Responda às seguintes perguntas sobre o texto acerca da IA na comunicação:
1. Segundo o primeiro parágrafo, que três coisas a IA não tem?
2. Que três palavras aparecem entre aspas como típicas dos posts no LinkedIn?
3. Segundo o estudo da Universidade de Stanford, que percentagem dos comunicados corporativos é escrita ou fortemente assistida por IA?

* _Bloco de texto_:
|---|
Quando o copy soa bem demais

  • Joana Garoupa
  • 12 Novembro 2025

A IA escreve sem hesitar, mas também sem pensar. Não tem contexto, nem ironia, nem nervo. E quando o texto deixa de nascer de uma ideia e passa a ser apenas o resultado de um comando, perde intenção.

As máquinas já escrevem melhor do que muitos humanos — e com menos crises existenciais à segunda-feira. Comunicados perfeitinhos, relatórios que cheiram a PowerPoint novo, posts no LinkedIn cheios de “propósito”, “impacto” e “inovação”. Tudo impecável. Só há um detalhe: boa parte desse brilho é sintético. A IA entrou de rompante na indústria da comunicação e está a mudar, sem pedir licença, a forma como as marcas falam, escrevem e se fingem humanas.

Um estudo da Universidade de Stanford mostra que cerca de 17% das comunicações empresariais e institucionais já são escritas ou fortemente assistidas por IA. No caso dos comunicados corporativos, o número sobe para 25%. Um quarto das mensagens que circulam sobre sustentabilidade, cultura organizacional ou transformação digital pode, portanto, ter sido gerado por um modelo de linguagem. Talvez isso explique porque é que todas soam igual: lisas, corretas, mas sem alma.
|---|
* _Excerto dos dados_:

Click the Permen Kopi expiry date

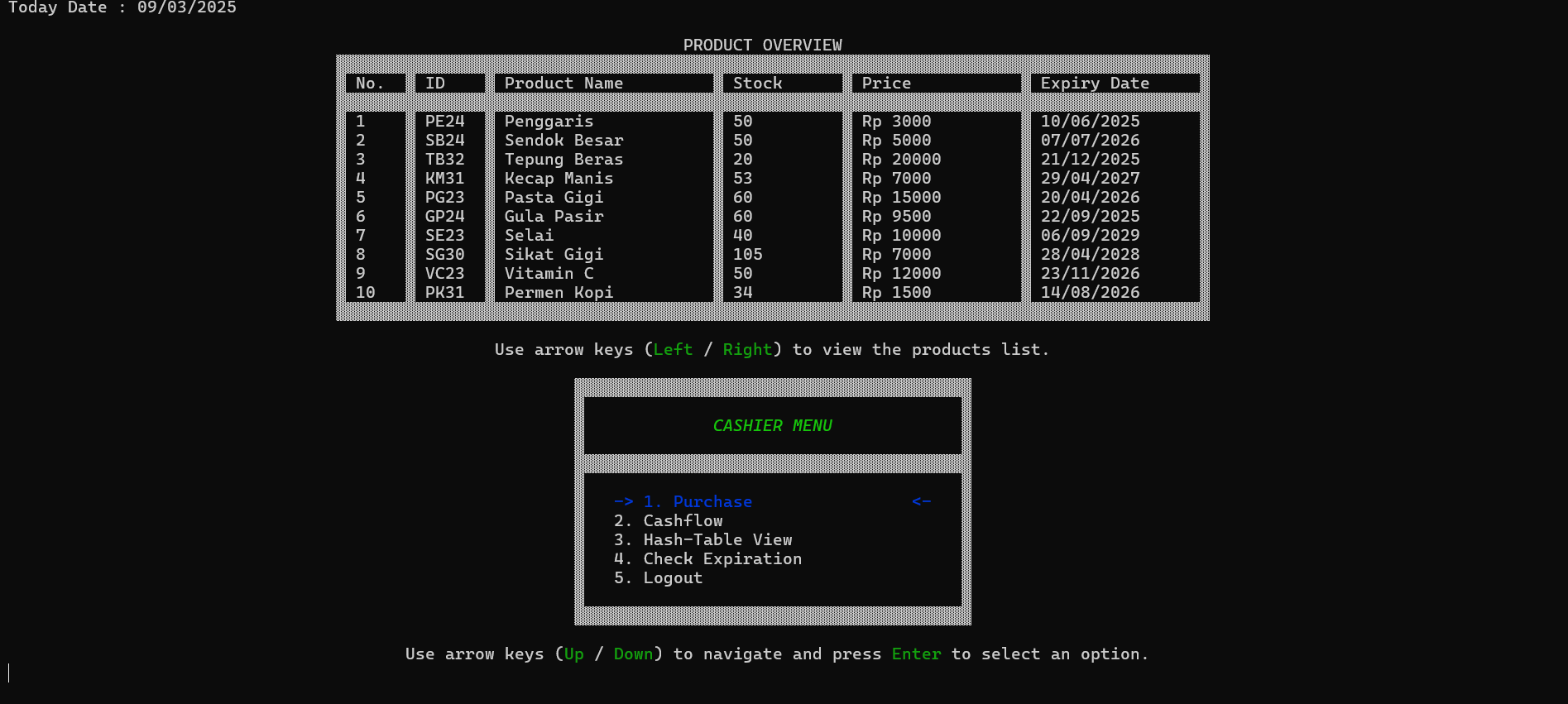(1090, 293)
|---|
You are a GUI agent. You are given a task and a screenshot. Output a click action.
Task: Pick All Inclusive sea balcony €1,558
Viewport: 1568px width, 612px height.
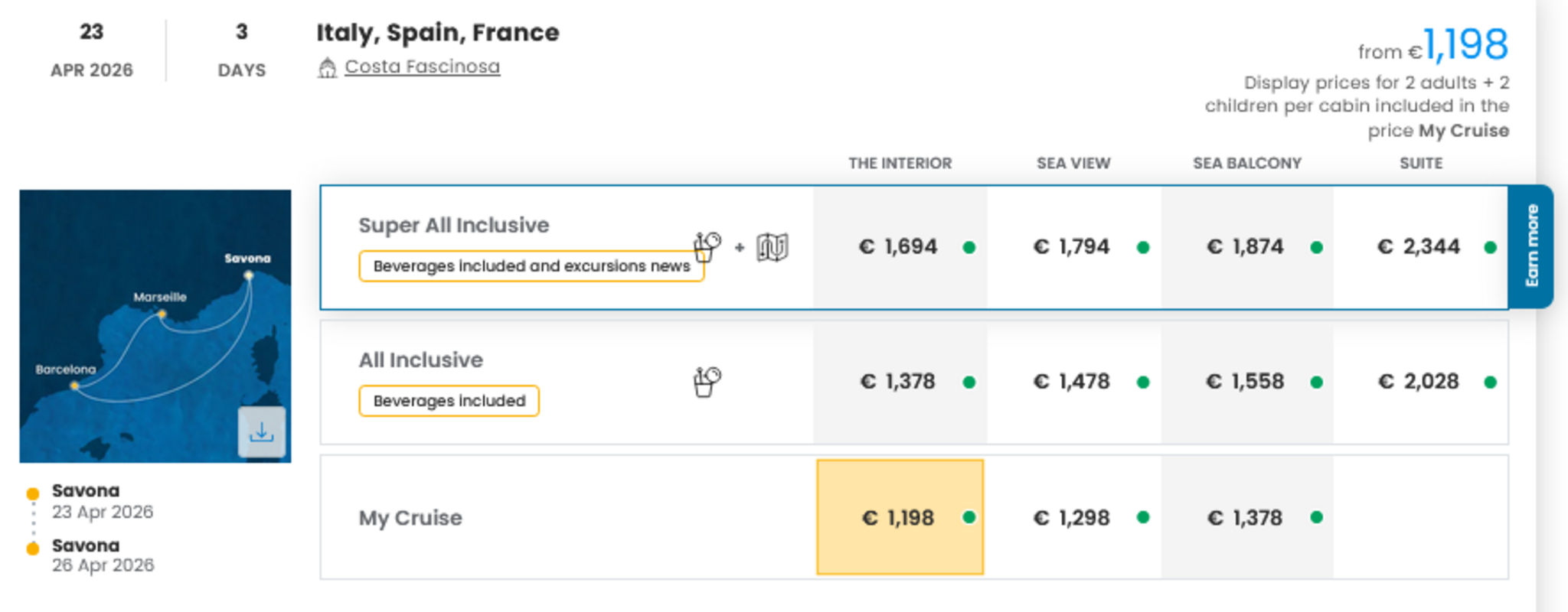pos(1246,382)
|---|
* _Resposta_:
1. Contexto, ironia e nervo.
2. "propósito", "impacto" e "inovação".
3. 25%.